Выбранным учебным заведением был замок Ламазон, одно название которого приводило меня в возбуждение; и несмотря на то, что этим я была обязана леди Харриет, я не могла не трепетать от перспективы оказаться там.
Джоса отправили прочь. Лавиния с гримаской сказала мне, что он уехал в конюшни к другу леди Харриет. Но сейчас мы с Лавинией не могли говорить ни о чем, кроме того, что нам предстояло. Мы в первый раз отправлялись за границу.
— Она не похожа на обычную школу, — объясняла Лавиния. — Она для тех, кто будет выезжать в свет. Там не будет глупых уроков и всего подобного.
— Да, я знаю. Нас собираются «полировать».
— Подготовить к выходу в свет. Это, конечно, не для тебя. Там все будут из аристократов.

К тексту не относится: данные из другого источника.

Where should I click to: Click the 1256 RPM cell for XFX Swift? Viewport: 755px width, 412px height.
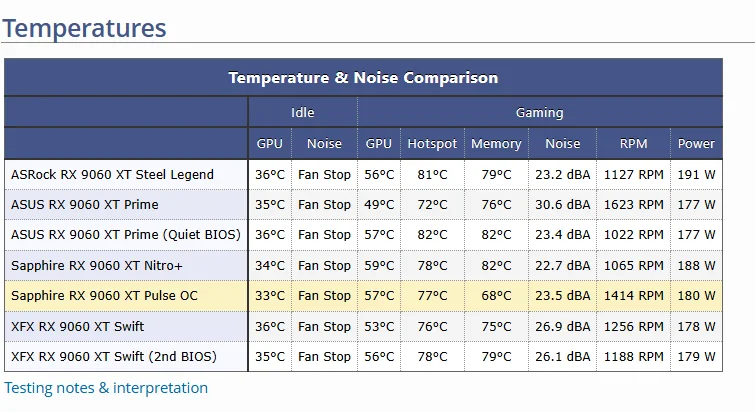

— Возможно, мне было бы лучше остаться в Меридиан-Хаузе.
Мне стоило только предложить не ехать с ней, как Лавинйя сразу становилась умоляющей. Теперь я знала, как с ней обращаться, для меня она была открытой книгой, и я часто брала над ней верх.
Меньше всего я хотела бы пропустить это потрясающее приключение. Разговоры о замке Ламазон приводили меня в такое же возбуждение, как и Лавинию.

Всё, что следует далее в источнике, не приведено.